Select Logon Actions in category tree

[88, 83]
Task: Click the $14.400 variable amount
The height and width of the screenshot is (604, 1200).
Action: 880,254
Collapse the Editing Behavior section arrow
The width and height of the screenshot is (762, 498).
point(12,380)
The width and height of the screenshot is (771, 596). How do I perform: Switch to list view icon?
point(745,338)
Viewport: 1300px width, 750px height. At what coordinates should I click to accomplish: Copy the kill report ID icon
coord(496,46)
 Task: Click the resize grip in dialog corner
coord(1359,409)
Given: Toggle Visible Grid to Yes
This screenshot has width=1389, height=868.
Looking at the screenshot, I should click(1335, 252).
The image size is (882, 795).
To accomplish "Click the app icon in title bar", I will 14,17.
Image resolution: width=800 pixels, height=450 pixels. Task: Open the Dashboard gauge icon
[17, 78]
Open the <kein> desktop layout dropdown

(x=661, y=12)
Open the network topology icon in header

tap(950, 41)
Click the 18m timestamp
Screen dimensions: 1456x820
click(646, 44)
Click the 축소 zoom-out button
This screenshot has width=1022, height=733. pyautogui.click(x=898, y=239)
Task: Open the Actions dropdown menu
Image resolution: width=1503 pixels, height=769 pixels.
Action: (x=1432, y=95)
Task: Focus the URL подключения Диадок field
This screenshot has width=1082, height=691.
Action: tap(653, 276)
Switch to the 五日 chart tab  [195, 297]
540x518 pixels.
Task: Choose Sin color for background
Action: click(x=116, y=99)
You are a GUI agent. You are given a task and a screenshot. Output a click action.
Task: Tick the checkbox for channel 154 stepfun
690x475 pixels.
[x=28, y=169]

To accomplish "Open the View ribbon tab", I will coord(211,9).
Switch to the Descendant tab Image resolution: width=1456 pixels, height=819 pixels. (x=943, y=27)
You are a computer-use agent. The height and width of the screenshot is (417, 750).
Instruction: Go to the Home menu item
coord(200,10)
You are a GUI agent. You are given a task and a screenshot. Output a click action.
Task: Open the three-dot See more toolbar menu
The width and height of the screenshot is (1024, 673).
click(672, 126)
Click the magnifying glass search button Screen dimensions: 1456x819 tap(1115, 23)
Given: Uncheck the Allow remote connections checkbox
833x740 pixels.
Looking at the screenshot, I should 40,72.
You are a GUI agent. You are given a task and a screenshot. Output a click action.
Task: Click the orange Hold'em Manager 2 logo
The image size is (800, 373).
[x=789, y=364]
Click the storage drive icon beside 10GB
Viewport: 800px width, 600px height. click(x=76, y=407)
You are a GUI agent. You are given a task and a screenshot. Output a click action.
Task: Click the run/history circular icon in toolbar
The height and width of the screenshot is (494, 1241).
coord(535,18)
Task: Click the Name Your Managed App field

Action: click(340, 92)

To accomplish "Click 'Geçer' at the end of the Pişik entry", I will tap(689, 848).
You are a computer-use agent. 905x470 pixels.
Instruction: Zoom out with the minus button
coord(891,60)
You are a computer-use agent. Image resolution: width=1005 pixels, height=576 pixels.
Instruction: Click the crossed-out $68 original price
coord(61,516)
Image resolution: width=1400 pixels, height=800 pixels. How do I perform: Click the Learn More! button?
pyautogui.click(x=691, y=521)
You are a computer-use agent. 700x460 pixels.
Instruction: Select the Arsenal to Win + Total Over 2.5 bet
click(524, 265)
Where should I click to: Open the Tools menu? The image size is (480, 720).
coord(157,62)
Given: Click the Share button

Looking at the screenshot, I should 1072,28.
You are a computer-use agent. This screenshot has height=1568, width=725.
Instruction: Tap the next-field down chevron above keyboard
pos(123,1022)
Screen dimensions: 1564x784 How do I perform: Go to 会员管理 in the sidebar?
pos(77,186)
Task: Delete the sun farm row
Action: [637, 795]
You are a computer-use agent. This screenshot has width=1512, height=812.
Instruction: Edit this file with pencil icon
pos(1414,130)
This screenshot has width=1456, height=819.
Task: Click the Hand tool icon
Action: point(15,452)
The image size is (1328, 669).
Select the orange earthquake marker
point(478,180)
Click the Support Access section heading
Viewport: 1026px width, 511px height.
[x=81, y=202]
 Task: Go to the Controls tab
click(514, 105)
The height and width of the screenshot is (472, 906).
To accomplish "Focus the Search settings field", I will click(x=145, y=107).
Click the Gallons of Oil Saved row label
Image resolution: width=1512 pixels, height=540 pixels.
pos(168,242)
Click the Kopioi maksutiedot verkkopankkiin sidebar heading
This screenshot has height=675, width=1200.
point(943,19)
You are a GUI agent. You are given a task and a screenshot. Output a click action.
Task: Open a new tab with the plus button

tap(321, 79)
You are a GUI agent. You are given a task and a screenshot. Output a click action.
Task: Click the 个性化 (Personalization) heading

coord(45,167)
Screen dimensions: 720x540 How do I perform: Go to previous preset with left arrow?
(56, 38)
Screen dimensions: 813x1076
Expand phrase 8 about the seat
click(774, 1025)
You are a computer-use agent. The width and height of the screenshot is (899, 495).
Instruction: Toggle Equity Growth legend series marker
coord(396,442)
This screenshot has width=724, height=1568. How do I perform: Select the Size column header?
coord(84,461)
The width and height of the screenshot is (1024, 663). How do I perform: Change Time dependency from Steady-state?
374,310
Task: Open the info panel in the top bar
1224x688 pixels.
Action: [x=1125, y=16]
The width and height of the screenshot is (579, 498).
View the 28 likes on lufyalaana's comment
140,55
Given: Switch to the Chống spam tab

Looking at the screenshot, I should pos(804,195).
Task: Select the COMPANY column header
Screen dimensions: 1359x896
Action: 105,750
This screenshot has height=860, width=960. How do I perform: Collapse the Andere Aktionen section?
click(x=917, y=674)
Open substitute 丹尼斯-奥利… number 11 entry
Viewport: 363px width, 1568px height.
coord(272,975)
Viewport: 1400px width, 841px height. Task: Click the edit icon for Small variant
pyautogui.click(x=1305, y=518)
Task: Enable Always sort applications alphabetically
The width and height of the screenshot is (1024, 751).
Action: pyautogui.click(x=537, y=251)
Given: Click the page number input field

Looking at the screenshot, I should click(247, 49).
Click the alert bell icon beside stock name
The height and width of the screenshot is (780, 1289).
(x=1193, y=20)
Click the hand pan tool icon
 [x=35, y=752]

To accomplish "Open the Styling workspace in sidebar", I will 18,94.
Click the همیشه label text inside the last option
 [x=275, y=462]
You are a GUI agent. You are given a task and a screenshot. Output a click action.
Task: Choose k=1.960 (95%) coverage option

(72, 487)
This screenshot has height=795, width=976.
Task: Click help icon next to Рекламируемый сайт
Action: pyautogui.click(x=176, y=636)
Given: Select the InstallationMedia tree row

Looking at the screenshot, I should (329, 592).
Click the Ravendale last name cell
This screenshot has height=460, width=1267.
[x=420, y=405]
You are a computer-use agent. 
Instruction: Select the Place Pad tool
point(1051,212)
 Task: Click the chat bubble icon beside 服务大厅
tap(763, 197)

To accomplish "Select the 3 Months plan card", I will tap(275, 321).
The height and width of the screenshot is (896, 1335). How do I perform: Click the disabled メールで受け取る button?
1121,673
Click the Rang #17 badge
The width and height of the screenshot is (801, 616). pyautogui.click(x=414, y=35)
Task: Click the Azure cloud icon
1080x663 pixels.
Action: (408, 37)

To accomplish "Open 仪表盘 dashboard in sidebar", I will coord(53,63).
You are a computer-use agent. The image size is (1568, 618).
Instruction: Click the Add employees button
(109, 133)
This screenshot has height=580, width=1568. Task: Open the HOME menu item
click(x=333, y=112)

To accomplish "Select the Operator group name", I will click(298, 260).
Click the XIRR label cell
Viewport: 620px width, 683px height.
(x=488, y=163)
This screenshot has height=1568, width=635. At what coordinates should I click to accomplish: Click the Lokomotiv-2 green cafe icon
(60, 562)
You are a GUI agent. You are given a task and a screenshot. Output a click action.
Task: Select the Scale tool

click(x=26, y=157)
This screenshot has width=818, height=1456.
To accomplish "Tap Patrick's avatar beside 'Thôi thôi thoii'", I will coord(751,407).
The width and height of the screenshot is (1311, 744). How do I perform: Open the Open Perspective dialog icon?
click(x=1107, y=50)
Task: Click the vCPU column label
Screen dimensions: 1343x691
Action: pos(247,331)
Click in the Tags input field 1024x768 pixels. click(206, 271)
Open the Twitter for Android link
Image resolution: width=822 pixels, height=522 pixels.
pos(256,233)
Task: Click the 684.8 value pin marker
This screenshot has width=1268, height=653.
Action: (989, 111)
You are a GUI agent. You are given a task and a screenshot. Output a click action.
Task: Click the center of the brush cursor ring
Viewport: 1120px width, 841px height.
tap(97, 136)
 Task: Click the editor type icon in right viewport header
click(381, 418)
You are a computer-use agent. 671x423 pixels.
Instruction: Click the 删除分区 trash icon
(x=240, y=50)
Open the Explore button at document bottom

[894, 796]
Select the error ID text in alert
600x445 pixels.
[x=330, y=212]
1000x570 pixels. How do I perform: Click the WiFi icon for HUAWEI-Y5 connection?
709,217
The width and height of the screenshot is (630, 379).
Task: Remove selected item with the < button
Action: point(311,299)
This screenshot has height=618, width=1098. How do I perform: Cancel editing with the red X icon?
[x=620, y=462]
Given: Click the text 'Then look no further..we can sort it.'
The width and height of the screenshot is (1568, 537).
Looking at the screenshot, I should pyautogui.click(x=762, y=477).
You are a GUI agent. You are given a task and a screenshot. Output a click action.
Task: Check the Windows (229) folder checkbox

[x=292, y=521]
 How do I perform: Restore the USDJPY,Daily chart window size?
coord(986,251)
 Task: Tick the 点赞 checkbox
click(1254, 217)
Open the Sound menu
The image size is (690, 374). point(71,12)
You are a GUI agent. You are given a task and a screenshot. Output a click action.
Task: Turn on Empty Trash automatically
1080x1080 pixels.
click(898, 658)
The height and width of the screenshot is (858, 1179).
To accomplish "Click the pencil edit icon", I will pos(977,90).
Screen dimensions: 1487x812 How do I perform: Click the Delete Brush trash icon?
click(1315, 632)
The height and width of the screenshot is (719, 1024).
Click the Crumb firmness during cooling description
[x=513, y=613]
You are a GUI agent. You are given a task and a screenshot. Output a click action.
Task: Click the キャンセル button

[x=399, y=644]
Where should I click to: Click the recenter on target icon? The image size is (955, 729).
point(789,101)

§ Assignment:
Retrieve each line from the records above where the word "Focus" occurs.

§ Solution for this exercise:
Task: Focus the URL подключения Диадок field
To accomplish "Focus the Search settings field", I will click(x=145, y=107).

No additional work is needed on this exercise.